For monitoring, Nagios and Icinga are two branches of what was once the same product, now split into proprietary (Nagios) and open source (Icinga). Both watch your sites and create logs and pretty graphs of how quickly they respond. If you've ever had a site crash, these tools can help you figure out what happened, or even take action before disaster strikes.
For testing, Selenium is a good browser-based tool, and of course the SimpleTest module helps with server-side testing. SimpleTest is used on Drupal.org for automated testing of patches, so you've probably seen it if not used it. For both tools, you simply define some actions and the expected results (e.g. load this page, expect this text on the page), and the tools will tell you whenever something unexpected happens.
Finally, Ned covered deployment tools. I particularly enjoyed his description of this problem as "tough as a honey badger." Both Drush and Git help smooth deployment, but ideally we could automate the whole process. Pantheon is starting to solve the Drupal deployment problem by established a standard process for hosted sites. If that process works for you, Pantheon makes deployment incredibly simple. If you need something a little more custom, Jenkins allows you to define specific steps in your deployment process, optionally with variable input, and run those steps whenever you want. For example, if your deployment generally involves copying files from one server to another, you might set the two servers as variables, standardize which files to copy, and then just enter the site names any time you want to repeat this process.

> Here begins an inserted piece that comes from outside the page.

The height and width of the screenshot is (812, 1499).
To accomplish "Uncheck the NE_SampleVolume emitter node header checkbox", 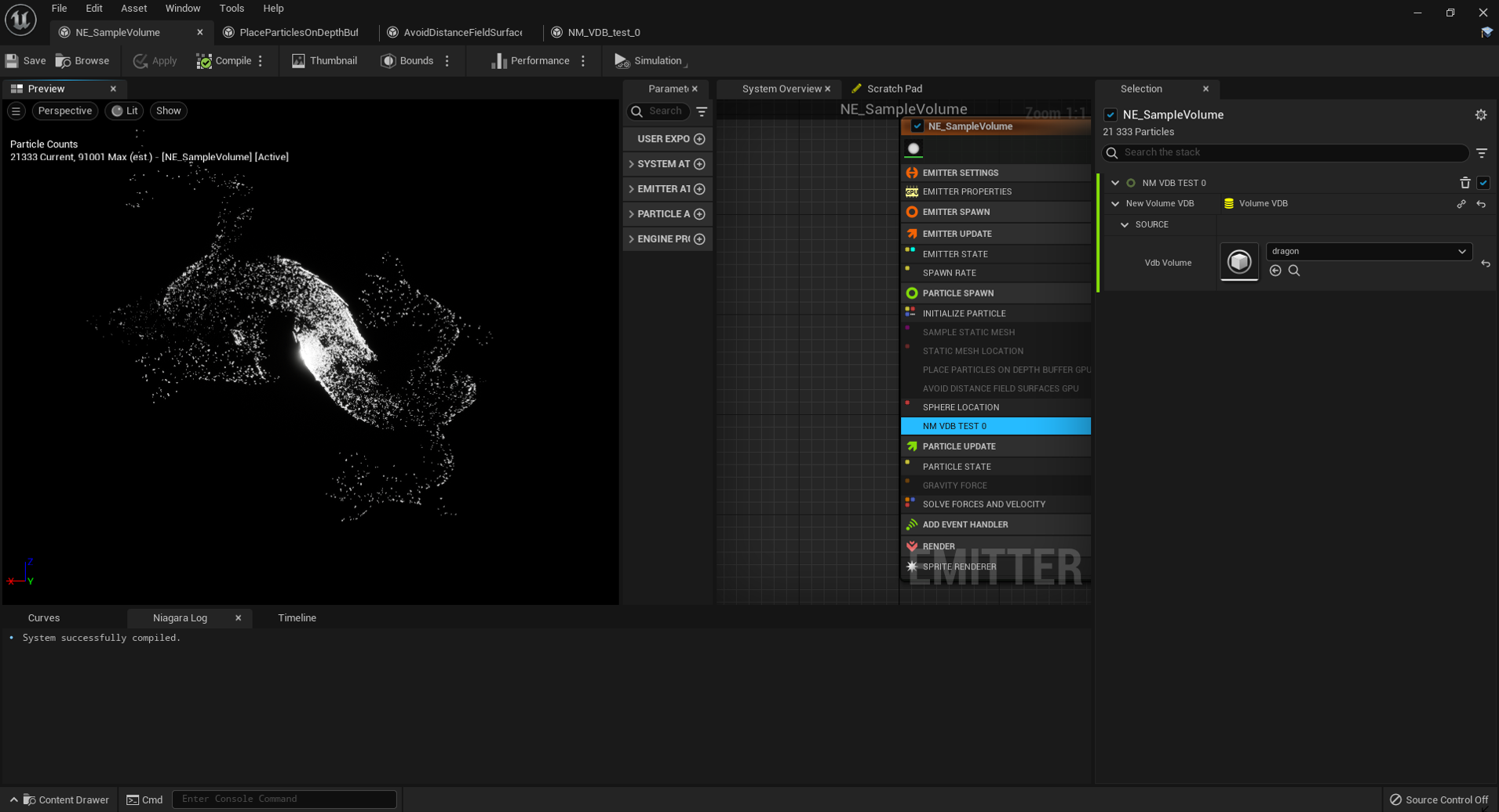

Jenkins is great, but it's not quite Drupally enough for Ned, so he made an alternative: the Job module. Currently a sandbox project, the Job module uses familiar Drupal tools like Webform and Rules to define deployment steps. So it's like Jenkins, but even easier to use for Drupal people. Awesome!

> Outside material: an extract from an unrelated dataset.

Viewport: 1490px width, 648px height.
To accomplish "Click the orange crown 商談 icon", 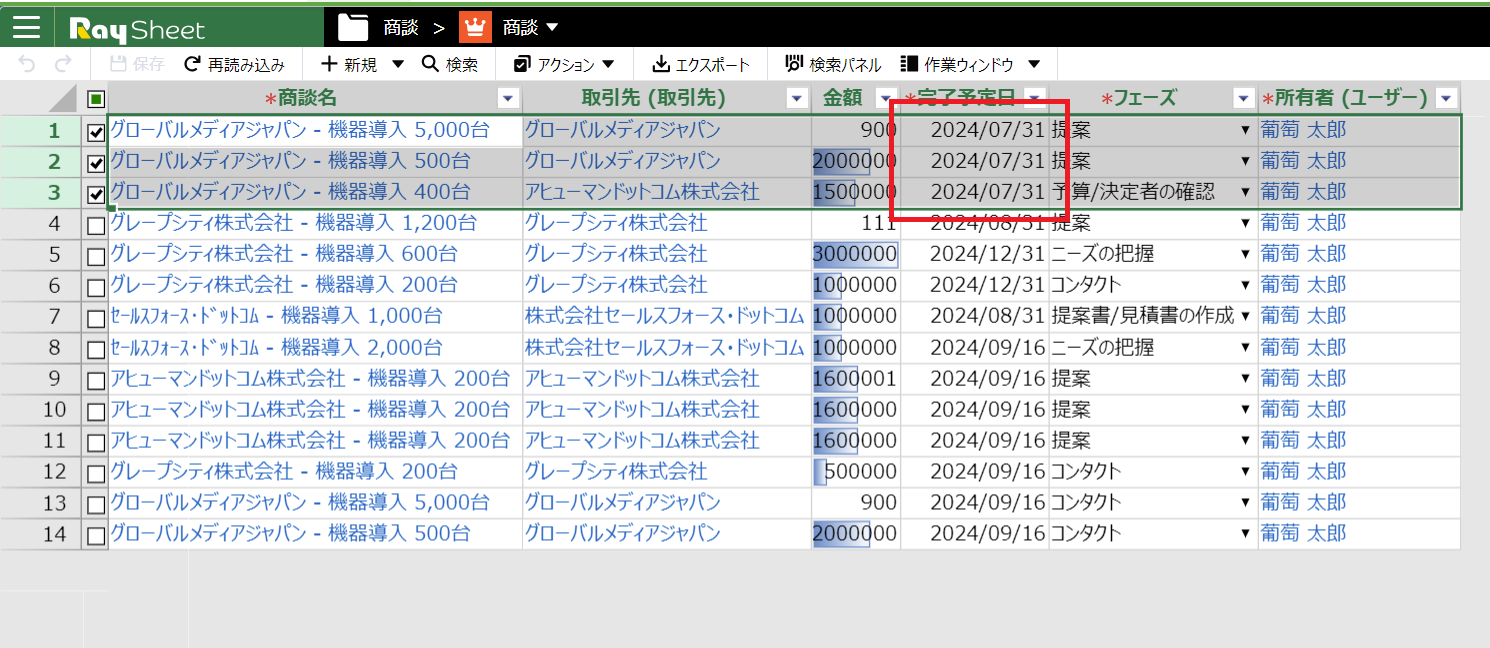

All of these tools require some initial investment to learn and configure, of course, but the idea of DevOps is this will save much more time in the future. If you're interested in this area, Ned also pointed to the new DevOps group on groups.drupal.org.
After the presentations, we did open question and answer, including an informal poll on how everyone feels about the Rules module (result: most people liked it, some ambivalent, zero haters). Finally, a few of us braved the rain and headed to Rackhouse to socialize. If you're looking for more Colorado Drupal, plans are in the works for another open office night next Tuesday, this time in Fort Collins. We'll start organizing carpools on groups.drupal.org as soon as the location reservation is confirmed.